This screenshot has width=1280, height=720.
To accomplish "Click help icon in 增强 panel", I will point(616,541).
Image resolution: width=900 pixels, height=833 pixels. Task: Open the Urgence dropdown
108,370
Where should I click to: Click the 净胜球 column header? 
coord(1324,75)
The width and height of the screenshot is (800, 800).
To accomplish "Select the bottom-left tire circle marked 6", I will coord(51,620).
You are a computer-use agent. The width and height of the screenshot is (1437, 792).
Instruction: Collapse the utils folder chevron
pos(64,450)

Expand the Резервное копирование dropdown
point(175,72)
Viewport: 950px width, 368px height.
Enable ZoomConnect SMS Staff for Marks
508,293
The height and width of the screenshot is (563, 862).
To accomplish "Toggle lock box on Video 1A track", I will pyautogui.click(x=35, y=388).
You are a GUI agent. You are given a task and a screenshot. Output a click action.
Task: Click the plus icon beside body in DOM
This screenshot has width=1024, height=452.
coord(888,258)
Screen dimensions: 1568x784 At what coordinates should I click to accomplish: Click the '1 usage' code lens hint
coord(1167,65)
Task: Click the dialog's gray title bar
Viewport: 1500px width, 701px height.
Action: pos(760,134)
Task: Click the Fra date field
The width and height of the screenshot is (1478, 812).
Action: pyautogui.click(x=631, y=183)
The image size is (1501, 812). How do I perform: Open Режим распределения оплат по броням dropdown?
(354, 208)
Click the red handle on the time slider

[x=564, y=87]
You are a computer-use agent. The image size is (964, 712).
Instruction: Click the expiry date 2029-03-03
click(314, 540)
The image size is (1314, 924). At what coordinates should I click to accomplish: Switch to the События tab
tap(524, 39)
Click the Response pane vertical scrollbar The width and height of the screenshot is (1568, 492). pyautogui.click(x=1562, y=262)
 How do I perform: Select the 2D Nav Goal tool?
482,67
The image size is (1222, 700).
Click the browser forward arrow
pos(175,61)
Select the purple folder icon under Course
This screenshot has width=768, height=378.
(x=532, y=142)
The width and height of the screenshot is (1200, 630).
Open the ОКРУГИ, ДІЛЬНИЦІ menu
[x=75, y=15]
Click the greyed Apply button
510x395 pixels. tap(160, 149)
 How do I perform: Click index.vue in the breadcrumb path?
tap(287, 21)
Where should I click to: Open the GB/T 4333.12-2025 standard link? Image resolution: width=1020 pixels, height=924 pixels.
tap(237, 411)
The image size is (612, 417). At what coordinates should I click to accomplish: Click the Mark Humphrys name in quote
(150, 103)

What is needed:
Output only the lines from the one holding "Task: Click the plus icon beside body in DOM" through the last line above, exactly as they appear.

Solution to the problem:
Task: Click the plus icon beside body in DOM
This screenshot has width=1024, height=452.
coord(888,258)
Screen dimensions: 1568x784 At what coordinates should I click to accomplish: Click the '1 usage' code lens hint
coord(1167,65)
Task: Click the dialog's gray title bar
Viewport: 1500px width, 701px height.
Action: pos(760,134)
Task: Click the Fra date field
The width and height of the screenshot is (1478, 812).
Action: pyautogui.click(x=631, y=183)
The image size is (1501, 812). How do I perform: Open Режим распределения оплат по броням dropdown?
(354, 208)
Click the red handle on the time slider

[x=564, y=87]
You are a computer-use agent. The image size is (964, 712).
Instruction: Click the expiry date 2029-03-03
click(314, 540)
The image size is (1314, 924). At what coordinates should I click to accomplish: Switch to the События tab
tap(524, 39)
Click the Response pane vertical scrollbar The width and height of the screenshot is (1568, 492). pyautogui.click(x=1562, y=262)
 How do I perform: Select the 2D Nav Goal tool?
482,67
The image size is (1222, 700).
Click the browser forward arrow
pos(175,61)
Select the purple folder icon under Course
This screenshot has width=768, height=378.
(x=532, y=142)
The width and height of the screenshot is (1200, 630).
Open the ОКРУГИ, ДІЛЬНИЦІ menu
[x=75, y=15]
Click the greyed Apply button
510x395 pixels. tap(160, 149)
 How do I perform: Click index.vue in the breadcrumb path?
tap(287, 21)
Where should I click to: Open the GB/T 4333.12-2025 standard link? Image resolution: width=1020 pixels, height=924 pixels.
tap(237, 411)
The image size is (612, 417). At what coordinates should I click to accomplish: Click the Mark Humphrys name in quote
(150, 103)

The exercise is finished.